Site icon Tragen

Meta Luncurkan Integrasi Chatbot AI Berbayar dari Pihak Ketiga di WhatsApp Pasca Intervensi EU

batch 1774595318 article 151 watermarked

Apakah Anda pernah membayangkan berinteraksi dengan chatbot AI dari berbagai platform di WhatsApp? Meta baru-baru ini membuka pintu bagi “Third-Party AI Chatbot Integrations on WhatsApp,” sebuah perubahan kebijakan yang revolusioner. Setelah mendapatkan tekanan dari Uni Eropa, Meta memperbarui kebijakannya dan memperkenalkan integrasi baru ini di beberapa wilayah tertentu, menandai era baru dalam komunikasi digital. Namun, ada tarif yang harus dibayar oleh platform AI pesaing untuk setiap pesan non-template yang dikirim.

Meta Membuka Akses WhatsApp untuk Chatbot AI Pesaing

Pada Oktober 2025, Meta merubah kebijakan antarmuka pemrograman aplikasi bisnis (API) untuk membatasi chatbot AI pihak ketiga mengakses WhatsApp Business, dan aturan tersebut mulai berlaku pada 15 Januari. Setelah ini, ChatGPT, Copilot, dan bot AI lainnya dinonaktifkan. Perusahaan tidak menjelaskan alasan di balik larangan tersebut, meskipun laporan mengklaim bahwa itu bisa karena chatbot-chatbot ini bersaing langsung dengan Meta AI.

Selanjutnya, perusahaan tersebut mengatakan, “Penyedia AI hanya diizinkan untuk menawarkan asisten AI umum di Platform Bisnis WhatsApp di mana Meta secara hukum diharuskan untuk mengizinkan kasus penggunaan ini.” Menyusul langkah tersebut, Uni Eropa menyebut langkah tersebut anti-kompetitif dan memperingatkan tentang penerapan langkah-langkah sementara untuk mencegah potensi kerugian pada perusahaan AI saingan. Kekhawatiran yang sama juga diungkapkan oleh pengawas Italia pada bulan Desember, yang mengakibatkan Meta mengizinkan chatbot AI pesaing di negara tersebut dengan biaya.

Di sisi lain, dalam dokumen yang diperbarui, raksasa teknologi tersebut mengatakan bahwa di negara-negara di mana secara hukum diharuskan untuk memperbolehkan dukungan platform bisnis WhatsApp untuk penyedia AI pihak ketiga, mereka akan dikenakan biaya untuk setiap pesan non-template yang dikirim bot kepada pengguna. Ketentuan ini saat ini berlaku di 30 negara, di mana 26 di antaranya adalah anggota Uni Eropa, tiga adalah anggota Area Ekonomi Eropa (EEA), dan negara yang tersisa adalah Brasil.
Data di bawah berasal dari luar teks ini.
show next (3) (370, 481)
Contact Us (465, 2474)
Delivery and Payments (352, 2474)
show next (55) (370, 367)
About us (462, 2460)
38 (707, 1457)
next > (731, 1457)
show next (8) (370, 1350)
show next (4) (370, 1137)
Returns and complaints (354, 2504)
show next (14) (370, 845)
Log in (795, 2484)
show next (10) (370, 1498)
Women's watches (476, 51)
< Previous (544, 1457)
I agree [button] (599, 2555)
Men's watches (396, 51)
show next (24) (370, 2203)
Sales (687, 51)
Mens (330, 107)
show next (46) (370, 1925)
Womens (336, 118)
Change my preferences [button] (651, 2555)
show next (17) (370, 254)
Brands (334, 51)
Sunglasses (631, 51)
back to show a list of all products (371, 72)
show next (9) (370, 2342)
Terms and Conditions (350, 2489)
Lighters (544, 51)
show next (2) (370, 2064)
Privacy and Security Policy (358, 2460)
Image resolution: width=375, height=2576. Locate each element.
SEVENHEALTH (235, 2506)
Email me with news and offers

Namun demikian, Meta bisa membebankan biaya kepada penyedia AI antara EUR 0,0490 (sekitar Rp. 5) dan EUR 0,1323 (sekitar Rp. 14) untuk setiap pesan non-template, tergantung pada negara. Karena percakapan pengguna dengan bot AI dapat mencakup puluhan pesan, layanan ini bisa menjadi urusan yang mahal bagi perusahaan AI.

Bagian berikutnya, Seorang juru bicara Meta mengatakan kepada Reuters, “Untuk 12 bulan ke depan, kami akan mendukung chatbot AI umum menggunakan API Bisnis WhatsApp di Eropa sebagai respons terhadap proses regulasi Komisi Eropa. Kami percaya bahwa ini menghapus kebutuhan untuk intervensi segera karena memberikan waktu yang dibutuhkan Komisi Eropa untuk menyelesaikan investigasinya.”